On 13 Nov 2019, at 00:13, Mark Reynolds <mreynolds@redhat.com> wrote:
We have a long standing 389ds master LDAP server that was found to be unable to contact it’s slaves. Most specifically, the slaves show nothing in their logs about any kind of connection, while the master is logging this:

[12/Nov/2019:21:39:47.212715697 +0000] - ERR - slapi_ldap_bind - Could not send bind request for id [(anon)] authentication mechanism [EXTERNAL]: error -1 (Can't contact LDAP server), system error 0 (no error), network error 0 (Unknown error, host “ldap01:636”)

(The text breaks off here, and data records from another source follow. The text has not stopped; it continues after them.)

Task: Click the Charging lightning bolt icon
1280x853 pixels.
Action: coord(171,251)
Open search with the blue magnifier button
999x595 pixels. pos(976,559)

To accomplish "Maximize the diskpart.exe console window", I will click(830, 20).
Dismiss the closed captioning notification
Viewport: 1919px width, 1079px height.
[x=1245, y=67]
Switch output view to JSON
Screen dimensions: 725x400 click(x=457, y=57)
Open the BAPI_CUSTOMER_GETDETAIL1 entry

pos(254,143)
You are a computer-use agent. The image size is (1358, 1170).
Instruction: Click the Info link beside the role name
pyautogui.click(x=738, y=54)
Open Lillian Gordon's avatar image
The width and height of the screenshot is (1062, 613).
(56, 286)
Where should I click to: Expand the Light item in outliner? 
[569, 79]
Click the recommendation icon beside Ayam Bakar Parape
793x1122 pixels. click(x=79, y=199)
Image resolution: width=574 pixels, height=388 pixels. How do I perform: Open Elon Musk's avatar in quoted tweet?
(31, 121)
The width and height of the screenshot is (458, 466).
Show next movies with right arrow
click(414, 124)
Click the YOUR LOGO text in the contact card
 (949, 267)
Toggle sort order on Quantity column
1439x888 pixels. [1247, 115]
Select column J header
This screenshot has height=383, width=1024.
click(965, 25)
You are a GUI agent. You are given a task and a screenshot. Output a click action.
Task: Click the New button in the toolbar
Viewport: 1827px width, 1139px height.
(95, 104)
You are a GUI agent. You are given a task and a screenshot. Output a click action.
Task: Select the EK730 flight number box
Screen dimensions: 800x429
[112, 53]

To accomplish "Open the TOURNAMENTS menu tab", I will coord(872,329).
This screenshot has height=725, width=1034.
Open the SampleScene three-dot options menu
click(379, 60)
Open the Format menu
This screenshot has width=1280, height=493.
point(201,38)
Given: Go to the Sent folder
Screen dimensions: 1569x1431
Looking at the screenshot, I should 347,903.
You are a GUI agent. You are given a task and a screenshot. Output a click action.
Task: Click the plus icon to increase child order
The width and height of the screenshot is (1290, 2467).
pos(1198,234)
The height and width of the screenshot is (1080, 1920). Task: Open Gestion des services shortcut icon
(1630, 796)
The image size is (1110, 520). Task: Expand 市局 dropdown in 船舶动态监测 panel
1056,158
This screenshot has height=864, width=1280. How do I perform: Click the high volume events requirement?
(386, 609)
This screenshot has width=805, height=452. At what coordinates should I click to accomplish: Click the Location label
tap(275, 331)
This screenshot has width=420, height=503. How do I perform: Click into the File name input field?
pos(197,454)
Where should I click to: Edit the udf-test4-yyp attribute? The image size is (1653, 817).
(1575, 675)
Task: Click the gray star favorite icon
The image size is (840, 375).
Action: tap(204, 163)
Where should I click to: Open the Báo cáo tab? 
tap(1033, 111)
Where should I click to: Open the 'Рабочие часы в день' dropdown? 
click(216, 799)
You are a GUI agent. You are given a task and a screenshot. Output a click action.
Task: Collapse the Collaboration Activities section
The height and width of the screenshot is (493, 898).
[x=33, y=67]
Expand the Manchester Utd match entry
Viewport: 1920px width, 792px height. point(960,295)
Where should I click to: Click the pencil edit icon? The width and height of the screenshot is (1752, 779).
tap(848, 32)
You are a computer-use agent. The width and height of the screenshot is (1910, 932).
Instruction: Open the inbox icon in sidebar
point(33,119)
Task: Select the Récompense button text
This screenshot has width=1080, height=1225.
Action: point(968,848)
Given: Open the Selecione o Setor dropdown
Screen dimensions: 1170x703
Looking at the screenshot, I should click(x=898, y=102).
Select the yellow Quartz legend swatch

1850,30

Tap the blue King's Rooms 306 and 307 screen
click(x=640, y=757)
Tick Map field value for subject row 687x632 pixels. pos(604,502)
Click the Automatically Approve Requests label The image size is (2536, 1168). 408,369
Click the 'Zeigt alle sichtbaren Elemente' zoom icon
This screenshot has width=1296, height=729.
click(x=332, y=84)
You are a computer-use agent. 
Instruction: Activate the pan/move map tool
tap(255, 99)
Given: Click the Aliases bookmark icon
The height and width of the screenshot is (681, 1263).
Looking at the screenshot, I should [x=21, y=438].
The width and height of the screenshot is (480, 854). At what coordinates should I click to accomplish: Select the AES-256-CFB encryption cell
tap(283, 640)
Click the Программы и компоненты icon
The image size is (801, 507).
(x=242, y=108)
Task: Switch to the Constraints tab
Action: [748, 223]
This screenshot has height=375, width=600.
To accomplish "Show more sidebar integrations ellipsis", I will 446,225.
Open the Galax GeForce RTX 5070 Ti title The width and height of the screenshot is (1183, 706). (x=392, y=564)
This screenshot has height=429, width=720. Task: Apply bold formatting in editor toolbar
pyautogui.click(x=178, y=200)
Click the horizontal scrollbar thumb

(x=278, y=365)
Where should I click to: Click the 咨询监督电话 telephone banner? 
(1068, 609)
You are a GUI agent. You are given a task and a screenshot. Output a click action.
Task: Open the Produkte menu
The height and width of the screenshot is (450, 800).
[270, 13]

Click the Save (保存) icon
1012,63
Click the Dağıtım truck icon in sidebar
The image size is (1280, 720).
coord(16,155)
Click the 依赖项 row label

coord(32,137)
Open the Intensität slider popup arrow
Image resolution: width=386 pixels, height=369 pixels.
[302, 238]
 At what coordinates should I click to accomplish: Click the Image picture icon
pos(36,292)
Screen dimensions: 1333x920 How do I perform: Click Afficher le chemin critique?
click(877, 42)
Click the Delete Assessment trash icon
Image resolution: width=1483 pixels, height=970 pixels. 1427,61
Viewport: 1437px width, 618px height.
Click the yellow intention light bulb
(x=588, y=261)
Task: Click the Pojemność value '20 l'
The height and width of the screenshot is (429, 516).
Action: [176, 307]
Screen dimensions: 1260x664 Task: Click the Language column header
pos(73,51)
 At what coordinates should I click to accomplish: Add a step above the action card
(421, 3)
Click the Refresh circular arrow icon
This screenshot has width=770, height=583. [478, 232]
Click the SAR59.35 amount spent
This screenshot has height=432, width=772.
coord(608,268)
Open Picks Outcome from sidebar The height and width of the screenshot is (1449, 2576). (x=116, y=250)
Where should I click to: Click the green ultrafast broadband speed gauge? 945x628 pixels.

What is the bind method of the agreement?  SSLCLIENTAUTH?  The problem is that the ID is anonymous (anon).  So it's not binding correctly to the consumer.   What do you have for these attributes in the replication agreement:

More of the problem was picked up by wireshark - the 389ds LDAP slave is telling the 389ds LDAP master that the 389ds LDAP slave does not recognise the CA:

Transmission Control Protocol, Src Port: 636, Dst Port: 53994, Seq: 5462, Ack: 2279, Len: 7
Transport Layer Security
    TLSv1.2 Record Layer: Alert (Level: Fatal, Description: Unknown CA)
        Content Type: Alert (21)
        Version: TLS 1.2 (0x0303)
        Length: 2
        Alert Message
            Level: Fatal (2)
            Description: Unknown CA (48)

(The certificates are privately generated, and have been in place since 2016, and are all still valid.)

This in in turn caused because the 389ds LDAP master has for some reason decided to not pass the full certificate chain across to the slave (intermediates are involved) and the slave is quite correctly saying unknown CA.

Does anyone know why 389ds would suddenly stop sending the full certificate chain while replicating?

It also looks like the error handling in 389ds SSL is broken - if the slave sent “unknown CA" to the master, the master needs to log that fact, and not report the error as “success”.